Researchers compared 27 individuals with hEDS against 39 without, utilizing lateral cephalograms and cone-based computed tomography (CBCT). The results were striking:
- Posture is not the culprit: There was no significant difference in head or neck posture between the hEDS and control groups.
- Structural deviations are the key: While postural angles were similar, the structural anatomy was not. More than 51.9% of the hEDS cohort exhibited structural anomalies in the upper cervical spine, compared to only 15% of the non-hEDS control group.
- Posterior Arch Deficiencies (PAD): The study noted a higher prevalence of PAD—specifically, gaps in the C1 (atlas) arch—among the hEDS group. These "hidden" developmental anomalies, sometimes categorized as spina bifida occulta, appear to be a hallmark of the hEDS anatomy rather than a mere coincidence.

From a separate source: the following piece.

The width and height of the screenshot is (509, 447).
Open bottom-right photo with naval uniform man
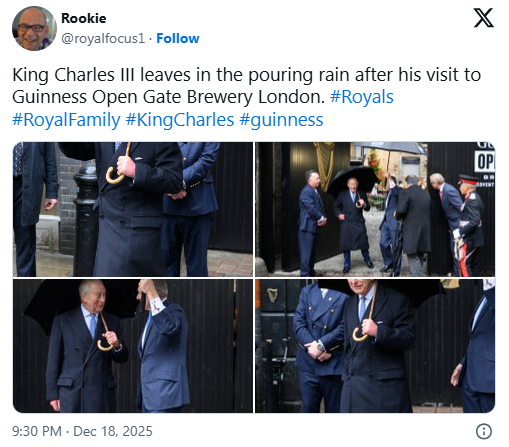(375, 346)
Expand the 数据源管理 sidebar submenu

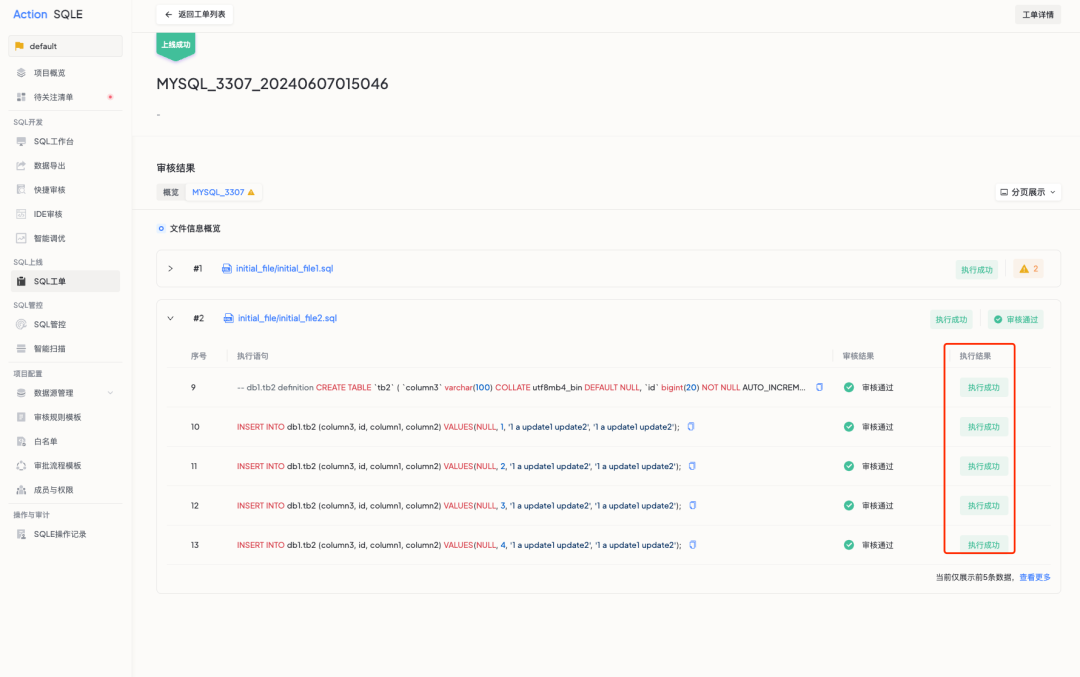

Implications for Clinical Care
The implications of these two studies are profound for both the medical community and the patient population.
For the Physician
The transition from subjective observation to evidence-based measurement is critical. Doctors can now utilize the standardized reference ranges established in the 2025 studies to justify further investigation. When a patient presents with "invisible" symptoms—dizziness, visual disturbance, and chronic head pressure—clinicians are now encouraged to look beyond the "all-clear" of a standard supine MRI or CT and consider the dynamic, positional nature of the cervical spine.
For the Patient
For patients, this research acts as a form of validation. It acknowledges that while the symptoms are indeed "in the head and neck," they are not a result of psychological distress. Instead, they are the result of physical, measurable structural differences. The presence of developmental gaps (like PAD) suggests that for many in the hEDS community, the structural foundation of the skull-spine junction is inherently different from birth.
Future Directions
While these studies provide a much-needed baseline, they are not a "finish line." The researchers acknowledge that these findings are based on relatively small sample sizes and that further large-scale, longitudinal research is required. Moreover, the current data highlights a significant gap in medical research: the inclusion of diverse populations, including transgender and non-binary individuals, remains a critical necessity to ensure these diagnostic metrics are universally applicable.
Conclusion
The path toward a definitive diagnosis for hEDS patients has been fraught with systemic disbelief and diagnostic error. By establishing that "normal" is a dynamic value that changes with movement, and by identifying that structural anomalies are significantly more common in those with hEDS, these new studies provide the first concrete steps toward a more compassionate and accurate standard of care.
For the patient who has spent years being told that their pain is "all in their head," the scientific reality is finally catching up to their lived experience: the problem is indeed in the head and the upper spine—and it is finally being seen for what it is.